ЗАДАНИЕ A — Выпишите дословно из отрывка об инклюзивном театре фрагмент от слов "В декабре прошлого" до слов "говорит Ольга Малышева." включительно.

ОТРЫВОК СО СТРАНИЦЫ —
□ □ □ □ □

В декабре прошлого года стартовала программа инклюзивного театра «Действие буквально», организованная международным фестивалем исполнительских искусств «Откровение». Тогда театральные специалисты из Ассоциации деятелей инклюзивного искусства (Москва) провели практические мастер-классы для людей с нарушениями по зрению и слуху, а также прочли лекции руководителям театров и общественных фондов о международном опыте инклюзивного театра. Как рассказала административный директор проекта Ольга Малышева, на этом работа с людьми с нарушениями по зрению и слуху пока заканчивается. Сейчас двое актеров изучают язык жестов. «Посмотрим, к чему это в итоге приведет, команда собралась очень сильная, надо ее просто постоянно поддерживать. Когда у нас закончатся все тренинги с приезжими педагогами, мы будем сами решать каким образом поддерживать обе группы», — говорит Ольга Малышева.

□ □ □ □ □

ИСХОДНЫЕ ДАННЫЕ —

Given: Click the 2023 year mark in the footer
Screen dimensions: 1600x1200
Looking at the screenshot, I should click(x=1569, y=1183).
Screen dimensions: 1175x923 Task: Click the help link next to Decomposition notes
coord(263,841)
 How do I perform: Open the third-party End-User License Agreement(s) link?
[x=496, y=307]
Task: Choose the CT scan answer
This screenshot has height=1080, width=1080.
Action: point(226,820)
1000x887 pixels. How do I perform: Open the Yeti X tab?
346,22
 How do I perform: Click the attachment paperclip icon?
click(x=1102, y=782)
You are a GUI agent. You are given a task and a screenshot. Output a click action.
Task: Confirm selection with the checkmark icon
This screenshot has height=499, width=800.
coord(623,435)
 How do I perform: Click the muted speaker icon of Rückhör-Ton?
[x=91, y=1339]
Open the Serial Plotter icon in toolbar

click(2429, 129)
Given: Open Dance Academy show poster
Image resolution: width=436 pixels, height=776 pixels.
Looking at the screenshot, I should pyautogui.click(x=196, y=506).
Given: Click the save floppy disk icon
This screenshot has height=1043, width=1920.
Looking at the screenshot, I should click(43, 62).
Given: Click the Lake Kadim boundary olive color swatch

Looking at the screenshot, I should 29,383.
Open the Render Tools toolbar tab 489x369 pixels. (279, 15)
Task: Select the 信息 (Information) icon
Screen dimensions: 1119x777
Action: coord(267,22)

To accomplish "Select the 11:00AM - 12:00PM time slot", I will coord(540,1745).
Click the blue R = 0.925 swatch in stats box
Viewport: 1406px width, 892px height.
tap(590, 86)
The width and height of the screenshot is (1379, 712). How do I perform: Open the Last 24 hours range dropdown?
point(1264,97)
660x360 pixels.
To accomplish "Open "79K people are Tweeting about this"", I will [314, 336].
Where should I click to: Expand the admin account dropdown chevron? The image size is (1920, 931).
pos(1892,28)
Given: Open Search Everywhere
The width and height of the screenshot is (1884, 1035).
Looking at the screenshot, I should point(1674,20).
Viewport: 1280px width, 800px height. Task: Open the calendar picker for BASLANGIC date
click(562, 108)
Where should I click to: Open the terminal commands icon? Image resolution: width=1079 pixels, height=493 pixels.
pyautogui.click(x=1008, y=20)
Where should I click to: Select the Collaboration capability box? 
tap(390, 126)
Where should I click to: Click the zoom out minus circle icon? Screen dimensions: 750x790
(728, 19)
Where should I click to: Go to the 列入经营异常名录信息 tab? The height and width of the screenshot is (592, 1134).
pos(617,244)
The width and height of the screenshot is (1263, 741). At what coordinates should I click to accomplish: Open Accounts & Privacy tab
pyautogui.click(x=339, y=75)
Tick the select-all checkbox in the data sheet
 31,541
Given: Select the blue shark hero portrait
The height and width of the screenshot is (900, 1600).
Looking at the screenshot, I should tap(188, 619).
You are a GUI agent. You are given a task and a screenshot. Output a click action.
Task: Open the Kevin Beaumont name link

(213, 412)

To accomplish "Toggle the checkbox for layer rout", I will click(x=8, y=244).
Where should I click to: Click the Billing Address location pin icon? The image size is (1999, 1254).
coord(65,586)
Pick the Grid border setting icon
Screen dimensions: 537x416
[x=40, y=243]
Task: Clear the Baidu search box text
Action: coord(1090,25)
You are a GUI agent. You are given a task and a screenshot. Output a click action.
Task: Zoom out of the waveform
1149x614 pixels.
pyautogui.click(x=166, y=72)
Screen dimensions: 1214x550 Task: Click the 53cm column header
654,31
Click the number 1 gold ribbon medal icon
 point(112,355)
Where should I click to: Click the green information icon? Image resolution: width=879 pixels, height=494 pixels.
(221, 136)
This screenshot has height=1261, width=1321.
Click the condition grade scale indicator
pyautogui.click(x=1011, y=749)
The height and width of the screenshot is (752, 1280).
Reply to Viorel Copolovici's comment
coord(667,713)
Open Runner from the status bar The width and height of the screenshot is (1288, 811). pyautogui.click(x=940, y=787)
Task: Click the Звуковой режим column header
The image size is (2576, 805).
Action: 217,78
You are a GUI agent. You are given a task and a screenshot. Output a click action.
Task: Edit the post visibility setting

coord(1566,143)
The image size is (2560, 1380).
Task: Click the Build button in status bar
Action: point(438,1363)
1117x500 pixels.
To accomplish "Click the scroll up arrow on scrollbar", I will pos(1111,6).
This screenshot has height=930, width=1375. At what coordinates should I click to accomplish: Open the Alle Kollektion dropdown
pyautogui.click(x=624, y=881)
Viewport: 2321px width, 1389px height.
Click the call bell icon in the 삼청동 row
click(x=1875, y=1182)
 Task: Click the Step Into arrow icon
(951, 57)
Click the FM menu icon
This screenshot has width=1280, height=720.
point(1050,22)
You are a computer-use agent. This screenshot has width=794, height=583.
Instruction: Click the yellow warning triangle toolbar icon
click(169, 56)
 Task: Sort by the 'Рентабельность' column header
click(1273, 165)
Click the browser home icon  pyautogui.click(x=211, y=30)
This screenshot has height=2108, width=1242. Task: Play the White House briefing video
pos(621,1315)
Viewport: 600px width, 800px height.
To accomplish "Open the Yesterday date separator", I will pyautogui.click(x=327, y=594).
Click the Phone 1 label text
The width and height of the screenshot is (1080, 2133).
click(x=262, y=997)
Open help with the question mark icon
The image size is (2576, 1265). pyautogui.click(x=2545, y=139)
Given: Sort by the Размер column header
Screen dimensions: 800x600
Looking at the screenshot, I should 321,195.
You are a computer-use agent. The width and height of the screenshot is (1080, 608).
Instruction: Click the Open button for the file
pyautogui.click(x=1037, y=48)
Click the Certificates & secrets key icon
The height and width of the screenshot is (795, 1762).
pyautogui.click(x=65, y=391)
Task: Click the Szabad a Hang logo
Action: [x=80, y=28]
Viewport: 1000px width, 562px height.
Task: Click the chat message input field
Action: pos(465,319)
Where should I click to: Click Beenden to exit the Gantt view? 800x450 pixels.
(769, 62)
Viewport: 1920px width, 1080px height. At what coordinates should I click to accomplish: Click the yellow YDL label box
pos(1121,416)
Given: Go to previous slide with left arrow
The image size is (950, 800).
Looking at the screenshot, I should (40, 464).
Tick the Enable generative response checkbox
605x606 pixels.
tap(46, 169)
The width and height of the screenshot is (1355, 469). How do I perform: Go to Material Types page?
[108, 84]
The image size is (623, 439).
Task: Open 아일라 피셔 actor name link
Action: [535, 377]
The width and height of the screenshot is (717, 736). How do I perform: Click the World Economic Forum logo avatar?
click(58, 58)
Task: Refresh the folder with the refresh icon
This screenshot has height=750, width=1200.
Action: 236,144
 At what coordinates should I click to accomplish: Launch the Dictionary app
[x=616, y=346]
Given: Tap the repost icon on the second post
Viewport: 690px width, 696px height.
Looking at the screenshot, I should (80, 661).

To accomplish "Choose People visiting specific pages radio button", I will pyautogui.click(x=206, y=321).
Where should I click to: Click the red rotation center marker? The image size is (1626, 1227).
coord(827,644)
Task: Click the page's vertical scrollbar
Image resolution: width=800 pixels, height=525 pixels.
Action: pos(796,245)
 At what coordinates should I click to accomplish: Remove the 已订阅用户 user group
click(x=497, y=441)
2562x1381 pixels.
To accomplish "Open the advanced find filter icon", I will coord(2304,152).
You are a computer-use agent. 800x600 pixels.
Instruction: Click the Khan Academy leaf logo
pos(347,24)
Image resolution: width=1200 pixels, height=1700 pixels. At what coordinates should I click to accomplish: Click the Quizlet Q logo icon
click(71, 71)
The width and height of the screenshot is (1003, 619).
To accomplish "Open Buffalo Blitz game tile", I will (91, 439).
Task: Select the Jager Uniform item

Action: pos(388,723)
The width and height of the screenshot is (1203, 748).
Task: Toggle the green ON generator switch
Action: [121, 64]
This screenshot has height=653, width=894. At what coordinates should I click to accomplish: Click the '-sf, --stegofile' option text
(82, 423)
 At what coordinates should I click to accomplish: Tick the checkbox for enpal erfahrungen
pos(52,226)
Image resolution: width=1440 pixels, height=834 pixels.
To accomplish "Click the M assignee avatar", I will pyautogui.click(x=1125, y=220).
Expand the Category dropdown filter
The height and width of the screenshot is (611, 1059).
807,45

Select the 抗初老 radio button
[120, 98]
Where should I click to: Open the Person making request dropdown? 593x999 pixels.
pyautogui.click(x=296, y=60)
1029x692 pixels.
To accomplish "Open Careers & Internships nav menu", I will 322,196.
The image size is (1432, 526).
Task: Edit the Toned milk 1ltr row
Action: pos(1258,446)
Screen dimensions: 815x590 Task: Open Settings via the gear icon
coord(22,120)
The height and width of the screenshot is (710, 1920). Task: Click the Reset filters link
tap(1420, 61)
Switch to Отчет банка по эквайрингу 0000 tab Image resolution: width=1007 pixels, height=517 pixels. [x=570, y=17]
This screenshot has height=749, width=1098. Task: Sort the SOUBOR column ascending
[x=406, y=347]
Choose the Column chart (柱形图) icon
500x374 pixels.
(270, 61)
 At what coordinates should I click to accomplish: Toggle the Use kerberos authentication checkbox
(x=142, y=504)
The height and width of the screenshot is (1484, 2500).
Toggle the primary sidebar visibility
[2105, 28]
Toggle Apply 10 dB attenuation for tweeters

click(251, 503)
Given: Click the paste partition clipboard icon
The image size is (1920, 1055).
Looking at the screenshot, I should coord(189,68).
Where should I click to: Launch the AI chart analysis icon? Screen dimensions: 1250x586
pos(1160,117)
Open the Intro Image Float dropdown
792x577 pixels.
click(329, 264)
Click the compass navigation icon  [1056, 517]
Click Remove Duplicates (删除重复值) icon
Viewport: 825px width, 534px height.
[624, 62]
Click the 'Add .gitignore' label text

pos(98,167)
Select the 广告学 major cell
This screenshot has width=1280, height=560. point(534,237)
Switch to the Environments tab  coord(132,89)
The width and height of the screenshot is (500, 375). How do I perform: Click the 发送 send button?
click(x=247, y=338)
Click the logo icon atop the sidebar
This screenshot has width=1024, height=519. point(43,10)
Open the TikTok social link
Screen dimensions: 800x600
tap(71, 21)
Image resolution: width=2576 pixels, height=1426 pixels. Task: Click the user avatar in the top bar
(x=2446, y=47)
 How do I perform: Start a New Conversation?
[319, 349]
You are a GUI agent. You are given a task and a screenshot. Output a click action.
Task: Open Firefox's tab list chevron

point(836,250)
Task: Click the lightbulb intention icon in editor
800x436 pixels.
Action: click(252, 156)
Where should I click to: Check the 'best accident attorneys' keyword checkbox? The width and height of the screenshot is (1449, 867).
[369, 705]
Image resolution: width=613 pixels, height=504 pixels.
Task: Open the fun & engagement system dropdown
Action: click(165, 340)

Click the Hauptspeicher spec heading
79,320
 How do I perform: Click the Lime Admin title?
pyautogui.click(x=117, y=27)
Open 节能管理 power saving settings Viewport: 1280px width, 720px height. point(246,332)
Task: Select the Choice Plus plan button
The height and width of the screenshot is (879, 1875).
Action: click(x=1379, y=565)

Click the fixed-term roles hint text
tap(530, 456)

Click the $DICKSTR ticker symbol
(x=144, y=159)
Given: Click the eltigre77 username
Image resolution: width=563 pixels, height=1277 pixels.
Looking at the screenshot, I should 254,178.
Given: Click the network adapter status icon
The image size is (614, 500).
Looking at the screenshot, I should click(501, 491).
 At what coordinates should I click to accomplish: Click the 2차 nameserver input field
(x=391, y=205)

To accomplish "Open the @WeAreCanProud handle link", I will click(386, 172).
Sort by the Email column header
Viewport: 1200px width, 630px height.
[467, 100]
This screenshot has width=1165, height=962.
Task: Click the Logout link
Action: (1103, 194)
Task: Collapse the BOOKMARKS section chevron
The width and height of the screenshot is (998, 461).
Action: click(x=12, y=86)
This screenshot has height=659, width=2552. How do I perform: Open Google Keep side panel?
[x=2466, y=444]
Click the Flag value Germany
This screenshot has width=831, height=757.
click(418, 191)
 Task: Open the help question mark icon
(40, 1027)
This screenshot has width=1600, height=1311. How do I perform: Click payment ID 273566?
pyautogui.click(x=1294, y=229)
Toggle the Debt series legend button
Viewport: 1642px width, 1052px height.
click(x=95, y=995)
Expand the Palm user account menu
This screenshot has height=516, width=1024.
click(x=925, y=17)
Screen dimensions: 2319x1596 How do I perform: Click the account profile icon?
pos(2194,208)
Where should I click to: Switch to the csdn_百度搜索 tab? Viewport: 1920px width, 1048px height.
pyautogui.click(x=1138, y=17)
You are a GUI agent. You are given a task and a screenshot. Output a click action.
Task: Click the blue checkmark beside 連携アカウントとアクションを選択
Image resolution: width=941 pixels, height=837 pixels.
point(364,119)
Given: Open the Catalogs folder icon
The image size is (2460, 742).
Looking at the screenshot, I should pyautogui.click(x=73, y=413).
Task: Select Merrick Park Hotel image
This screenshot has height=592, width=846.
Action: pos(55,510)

□ □ □ □ □

ЗАДАНИЕ B — Преобразуйте строки записей, начиная со строки, где есть "How do I perform: Click the muted", и заканчивая строкой, где есть "Open the Render" (обе включительно), в таблицу Markdown со столбцами «№» и «Строка». Пустые строки пропустите.

ПРАВИЛЬНЫЙ ОТВЕТ A —
В декабре прошлого года стартовала программа инклюзивного театра «Действие буквально», организованная международным фестивалем исполнительских искусств «Откровение». Тогда театральные специалисты из Ассоциации деятелей инклюзивного искусства (Москва) провели практические мастер-классы для людей с нарушениями по зрению и слуху, а также прочли лекции руководителям театров и общественных фондов о международном опыте инклюзивного театра. Как рассказала административный директор проекта Ольга Малышева, на этом работа с людьми с нарушениями по зрению и слуху пока заканчивается. Сейчас двое актеров изучают язык жестов. «Посмотрим, к чему это в итоге приведет, команда собралась очень сильная, надо ее просто постоянно поддерживать. Когда у нас закончатся все тренинги с приезжими педагогами, мы будем сами решать каким образом поддерживать обе группы», — говорит Ольга Малышева.

ПРАВИЛЬНЫЙ ОТВЕТ B —
| № | Строка |
|---|---|
| 1 |  How do I perform: Click the muted speaker icon of Rückhör-Ton? |
| 2 | [x=91, y=1339] |
| 3 | Open the Serial Plotter icon in toolbar |
| 4 | click(2429, 129) |
| 5 | Given: Open Dance Academy show poster |
| 6 | Image resolution: width=436 pixels, height=776 pixels. |
| 7 | Looking at the screenshot, I should pyautogui.click(x=196, y=506). |
| 8 | Given: Click the save floppy disk icon |
| 9 | This screenshot has height=1043, width=1920. |
| 10 | Looking at the screenshot, I should click(43, 62). |
| 11 | Given: Click the Lake Kadim boundary olive color swatch |
| 12 | Looking at the screenshot, I should 29,383. |
| 13 | Open the Render Tools toolbar tab 489x369 pixels. (279, 15) |